If the Braves can sustain an offense, we may be in for some really good times in the next 2-3-4 years.


----------



## DannyW (Sep 2, 2019)

And I know he is a longshot to win MVP, but is there anyone in MLB who is more valuable to their team than Freddie Freeman? (Okay, okay...maybe Mike Trout, But he is in the AL.)

I wish they would give the award to the most valuable player, offensively AND defensively AND in the clubhouse, instead of the guy who has the gaudiest batting statistics.

Not saying Bellinger and Yelich aren't good, they are great, but I think Freeman means more to the Braves than those two do to the Dodgers and Brewers.


----------



## mizzippi jb (Sep 2, 2019)

True Danny......he's the backbone for sure.   I can say with all conviction that we wouldn't be where we are without his leadership and talent


----------



## Patriot44 (Sep 2, 2019)

DannyW said:


> And I know he is a longshot to win MVP, but is there anyone in MLB who is more valuable to their team than Freddie Freeman? (Okay, okay...maybe Mike Trout, But he is in the AL.)
> 
> I wish they would give the award to the most valuable player, offensively AND defensively, instead of the guy who has the gaudiest batting statistics.
> 
> Not saying Bellinger and Yelich aren't good, they are great, but I think Freeman means more to the Braves than those two do to the Dodgers and Brewers.


Agree! The Braves went back to what worked. Couple of veterans with a bus load of young studs from the farm. 

I blame the early 2000’s Yankee’s for the destruction of MLB’s tried and true farm system. Looks like most teams have reverted back. 

Remember the Upton bro’s, Uggla, etc, etc? Those days sucked bigly.


----------



## DannyW (Sep 2, 2019)

mizzippi jb said:


> True Danny......he's the backbone for sure.   I can say with all conviction that we wouldn't be where we are without his leadership and talent



You are so right about his leadership that I edited my post...


----------



## mizzippi jb (Sep 2, 2019)

Camargo hitting dingers. Maybe we need to send the starters back down 2 at a time.   Everybody who gets sent down comes back bombing


----------



## dirtnap (Sep 2, 2019)

Another big win today. The bullpen all of a sudden looks like the strength of the team. I guess the new guys needed a few days to settle in, but I sure didn’t see this coming. As of right now the Bravos are 4 games behind LA for the best record in the NL which a more nth ago was inconceivable, however I think I’d rather play the central winner than the wild card winner, but this team is fun to watch


----------



## Patriot44 (Sep 2, 2019)

_Written task A_
Edit the part of the Braves forum thread between "Agree! The Braves" and "days sucked bigly.", inclusive, so that "veterans" reads "old-timers" instead, and give that part back.

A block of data
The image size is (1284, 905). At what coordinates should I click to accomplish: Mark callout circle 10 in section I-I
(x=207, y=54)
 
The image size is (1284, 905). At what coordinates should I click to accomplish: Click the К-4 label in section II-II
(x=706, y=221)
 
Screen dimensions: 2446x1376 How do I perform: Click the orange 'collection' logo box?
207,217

_Written task B_
Write out word for word the lines of the listing between the line holding "in section II-II" and the end of the listing, inclusive.

_Full answer A_
Agree! The Braves went back to what worked. Couple of old-timers with a bus load of young studs from the farm. 

I blame the early 2000’s Yankee’s for the destruction of MLB’s tried and true farm system. Looks like most teams have reverted back. 

Remember the Upton bro’s, Uggla, etc, etc? Those days sucked bigly.

_Full answer B_
The image size is (1284, 905). At what coordinates should I click to accomplish: Click the К-4 label in section II-II
(x=706, y=221)
 
Screen dimensions: 2446x1376 How do I perform: Click the orange 'collection' logo box?
207,217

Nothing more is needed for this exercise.